What The Most Successful People Do On The Weekend
No matter who you are, no matter what your station in life, we all get the same 1,440 minutes per day in the same seven days per week. It all works out to 168 hours weekly for the young and old, great and small, rich and poor alike.
So how can it be that some of us accomplish great things with that seemingly meager amount of time, while others struggle through the week, with barely enough wiggle room to take a deep breath? Well, as it turns out, the super-productive aren’t superhuman—just very careful with our most precious natural resource.
It all boils down to effective time management; as I often point out, time management is really self-management. Despite our fondest fantasies, we’ll never be able to actually manage time itself, or move a snippet from last week to this week, or manufacture even the tiniest bit more. We can only use more wisely the time we’ve been given.

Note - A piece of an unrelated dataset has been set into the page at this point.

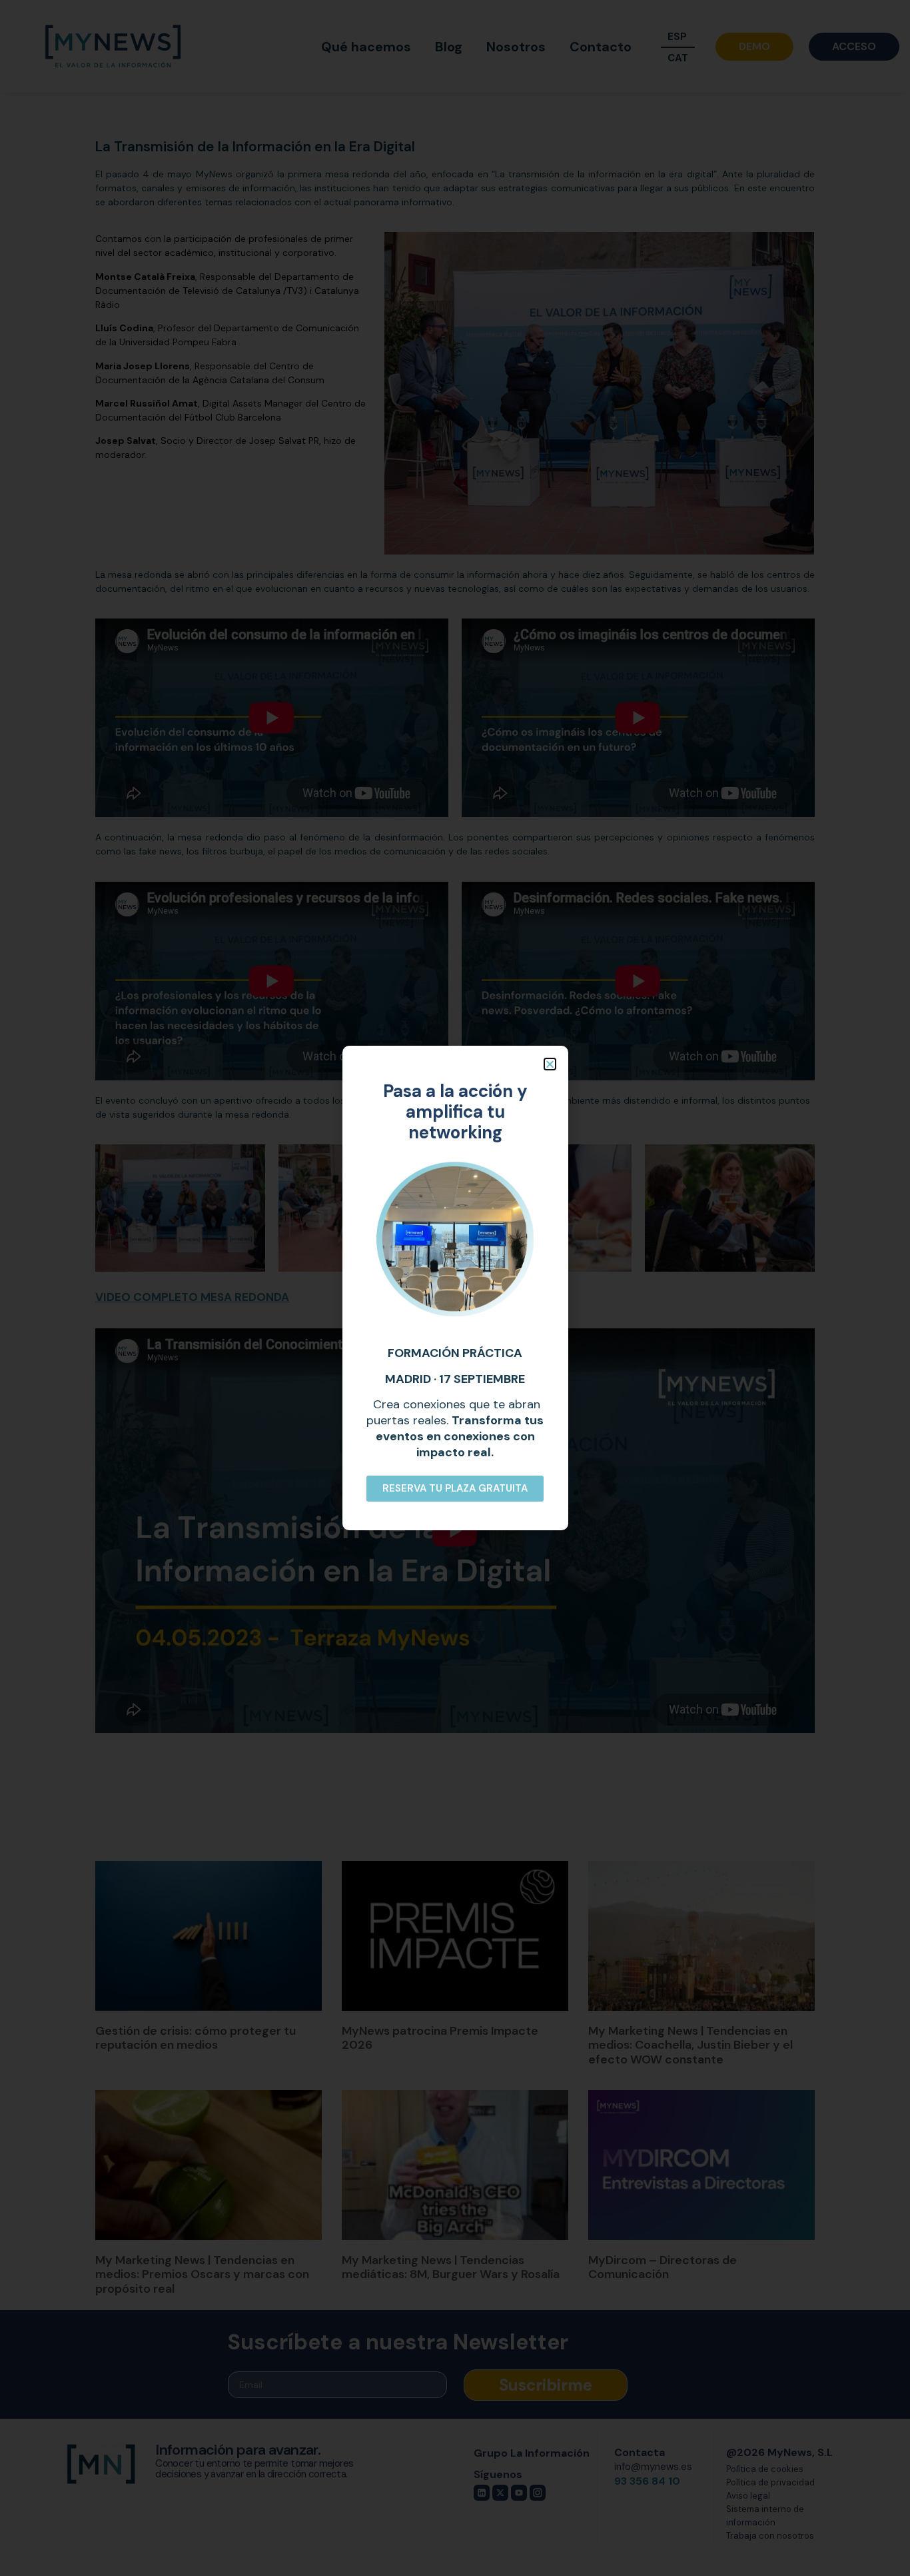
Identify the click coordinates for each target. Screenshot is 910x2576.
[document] (455, 1288)
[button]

That’s why books like Laura Vanderkam’s latest are so important. In What The Most Successful People Do on the Weekend, Laura shows us how seeming super-people handle their time off.
Laura herself provides a great example: a journalist, writer, marathoner, mother of three young children, and busy volunteer, you might think she never stops moving. But she finds the time to rest. She also offers up the secrets of other super-busy people, from politician/broadcaster Mike Huckabee to a TV producer, a former CEO, and other supermoms.
This little eBook, a continuation of her What The Most Successful People Do… series, makes the perfect beach read (fantasizing a bit here). It’s chockfull of tips drawn from research, anecdotes from the people she interviewed, and her personal observations about making the most of your weekends. For example:
• Stay healthy. Laura and her interviewees all stress the importance of taking care of yourself with exercise and sufficient sleep every night. A healthy diet also goes without saying.
• Set solid boundaries between work time and leisure. Whether you take the full 60-hour weekend most of us enjoy, or just a Saturday or Sunday off, unplug and get away from your daily grind, so you can decompress and recharge.
• Don’t just waste your leisure time. Rather than oversleep, get up promptly and do something. Spend some time interacting with your kids and spouse. Head for the hills and go hiking. Take a field trip to a historic park or to a museum. Basically, trade one type of busyness for another—this will keep you sane and create the type of memories you’ll treasure later in life.
• Plan your time off in advance. Spontaneity is great, and you should always leave some time for it. But plan the “anchor” periods (Friday night, Saturday morning, Saturday night, Sunday morning, and Sunday night), with something ready to go for each. You’ll find that leaves you with plenty of time to relax on the patio, enjoy your favorite drink, watch a little TV, and just talk.
• Power through the Sunday night blues. Most of us feel some apprehension as Monday looms, no matter how much we like our jobs. One way to keep your apprehension from growing into a full-blown case of the blues is to stay busy with something on Sunday evening. Make some memories, and you won’t have time to worry about tomorrow.
Here’s the biggest reinforcement I drew from What The Most Successful People Do on the Weekend: you have to make time for yourself and your family, even when it seems impractical. The super-busy can maintain their hard-driving lifestyle week after week only because they deliberately take time off on the weekends. They look forward to this time and jealously guard it as a refuge from their hectic work lives. You should do the same.